When the determined reader finally gets to the parts that do have to do with the Underground Railroad, he is struck by the vagueness of the language used.
“Almost certainly,” “There can be little doubt,” “It’s likely that,” “Almost all,” “This suggests,” “Reputedly” and “Perhaps as many as” and other modifiers preface nearly every declarative sentence.
In sum, the study failed to come up with a single unequivocal site to link to Underground Railroad activity, or the name of a single resident of the area that would later become the city of Niagara Falls who could be associated with the clandestine organization.
While the Michigan Avenue Baptist Church in Buffalo, the First Presbyterian Church in Lewiston, the Thomas Root House in Pekin, the Abijah Moss House in Lockport and the Murphy Orchards Farm in tiny Burt all have proven associations with the Underground Railroad, Niagara Falls is bereft of any such location.

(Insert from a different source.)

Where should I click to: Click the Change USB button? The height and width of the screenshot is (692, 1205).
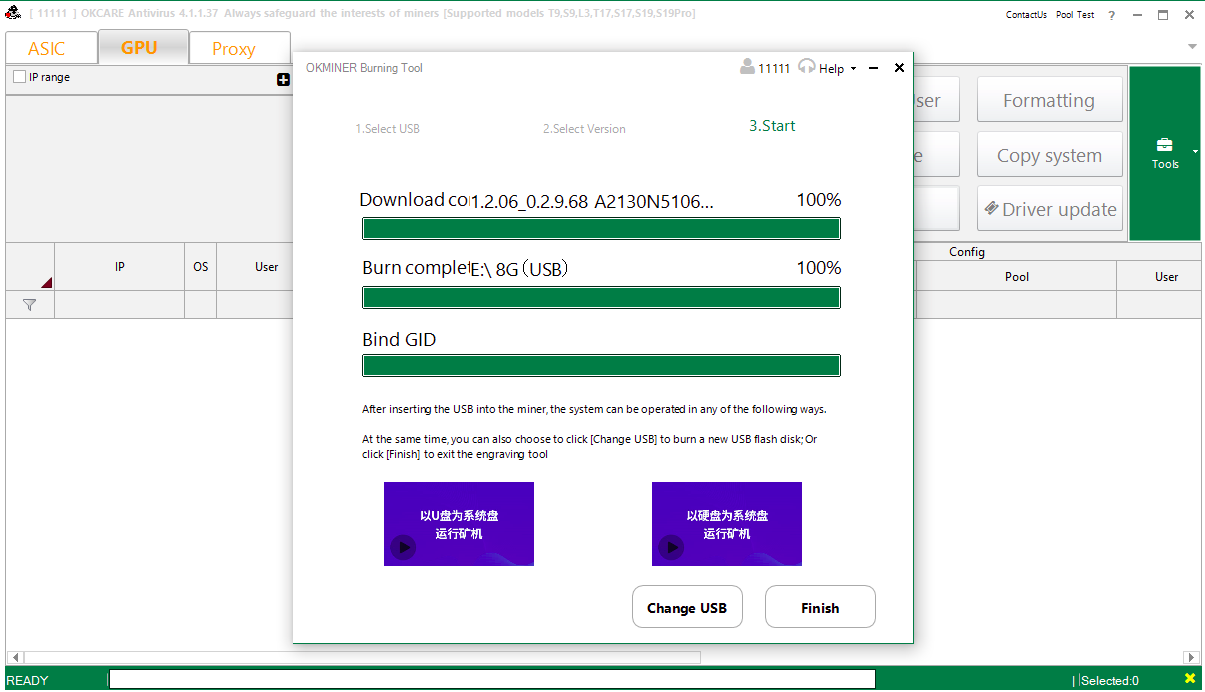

In fact, the sole place in the city that may have a tenuous connection to the Underground Railroad is the site of the former Suspension Bridge, a few hundred yards from the present day Whirlpool Bridge.
According to the book “Scenes From the Life of Harriet Tubman,” which was passed off as the illiterate Tubman’s autobiography but was actual-ly written by a children’s book author named Sarah Hopkins Bradford, Tubman once passed through what in now the city’s North End as a passenger on a train bound for Canada.
Tubman, known as the “Moses of Her People” based largely on the assertions in Bradford’s book, was associated with the Underground Rail-road and, in all, is said to have led between 19 and 70 escaping slaves from her home state of Maryland mostly up the East Coast and through Boston to freedom in Canada.
Given the thinness of the evidence linking the present day Niagara Falls to the activities of the Underground Railroad, it is unsurprising that the Underground Railroad Commission would opt to focus its attention to later developments that would one day lead to the high percentage of African American residents here.